:: Source records
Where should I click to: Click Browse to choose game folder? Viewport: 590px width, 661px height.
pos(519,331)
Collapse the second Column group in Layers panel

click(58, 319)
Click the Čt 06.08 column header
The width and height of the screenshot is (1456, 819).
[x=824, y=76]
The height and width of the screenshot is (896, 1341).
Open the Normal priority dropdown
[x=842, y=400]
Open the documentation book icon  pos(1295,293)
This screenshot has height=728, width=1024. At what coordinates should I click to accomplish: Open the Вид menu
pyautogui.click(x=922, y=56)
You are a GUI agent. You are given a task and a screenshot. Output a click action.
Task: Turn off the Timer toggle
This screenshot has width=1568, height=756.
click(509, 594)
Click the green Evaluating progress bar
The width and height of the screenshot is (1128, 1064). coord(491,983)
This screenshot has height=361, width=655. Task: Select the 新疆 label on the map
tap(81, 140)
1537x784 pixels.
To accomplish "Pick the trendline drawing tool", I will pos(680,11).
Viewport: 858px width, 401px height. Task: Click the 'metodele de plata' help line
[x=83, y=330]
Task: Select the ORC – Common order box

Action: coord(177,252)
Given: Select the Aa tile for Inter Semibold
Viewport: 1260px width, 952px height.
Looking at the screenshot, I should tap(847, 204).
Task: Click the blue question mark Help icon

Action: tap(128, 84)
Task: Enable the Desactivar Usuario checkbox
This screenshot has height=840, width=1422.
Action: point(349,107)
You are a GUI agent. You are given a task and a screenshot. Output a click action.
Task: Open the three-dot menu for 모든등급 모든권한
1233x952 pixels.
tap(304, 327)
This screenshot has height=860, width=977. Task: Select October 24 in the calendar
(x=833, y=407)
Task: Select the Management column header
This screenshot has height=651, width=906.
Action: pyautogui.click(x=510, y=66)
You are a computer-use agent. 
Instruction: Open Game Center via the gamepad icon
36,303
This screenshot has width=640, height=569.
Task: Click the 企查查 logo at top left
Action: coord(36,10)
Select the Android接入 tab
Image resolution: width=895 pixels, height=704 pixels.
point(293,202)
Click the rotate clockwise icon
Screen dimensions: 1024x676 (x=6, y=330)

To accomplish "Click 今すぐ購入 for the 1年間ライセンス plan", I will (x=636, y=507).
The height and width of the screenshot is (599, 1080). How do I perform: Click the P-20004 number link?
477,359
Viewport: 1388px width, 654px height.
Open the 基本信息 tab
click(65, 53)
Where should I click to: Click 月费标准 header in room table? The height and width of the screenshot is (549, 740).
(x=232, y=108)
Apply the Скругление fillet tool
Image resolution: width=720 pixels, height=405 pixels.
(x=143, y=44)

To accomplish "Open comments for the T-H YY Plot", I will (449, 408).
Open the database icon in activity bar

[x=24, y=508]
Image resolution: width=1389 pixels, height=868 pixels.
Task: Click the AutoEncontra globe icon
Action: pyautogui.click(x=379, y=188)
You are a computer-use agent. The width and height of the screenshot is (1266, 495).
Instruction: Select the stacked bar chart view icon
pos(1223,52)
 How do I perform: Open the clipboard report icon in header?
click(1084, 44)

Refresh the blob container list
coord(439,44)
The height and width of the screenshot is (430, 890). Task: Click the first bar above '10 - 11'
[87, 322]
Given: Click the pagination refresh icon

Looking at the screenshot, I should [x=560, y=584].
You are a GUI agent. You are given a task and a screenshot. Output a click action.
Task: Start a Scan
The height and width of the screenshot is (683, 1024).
::::
[Exercise objective]: What lines of the material above contain "computer"? Return each of them.

[Completed task]:
You are a computer-use agent. 
You are a computer-use agent. The width and height of the screenshot is (1266, 495).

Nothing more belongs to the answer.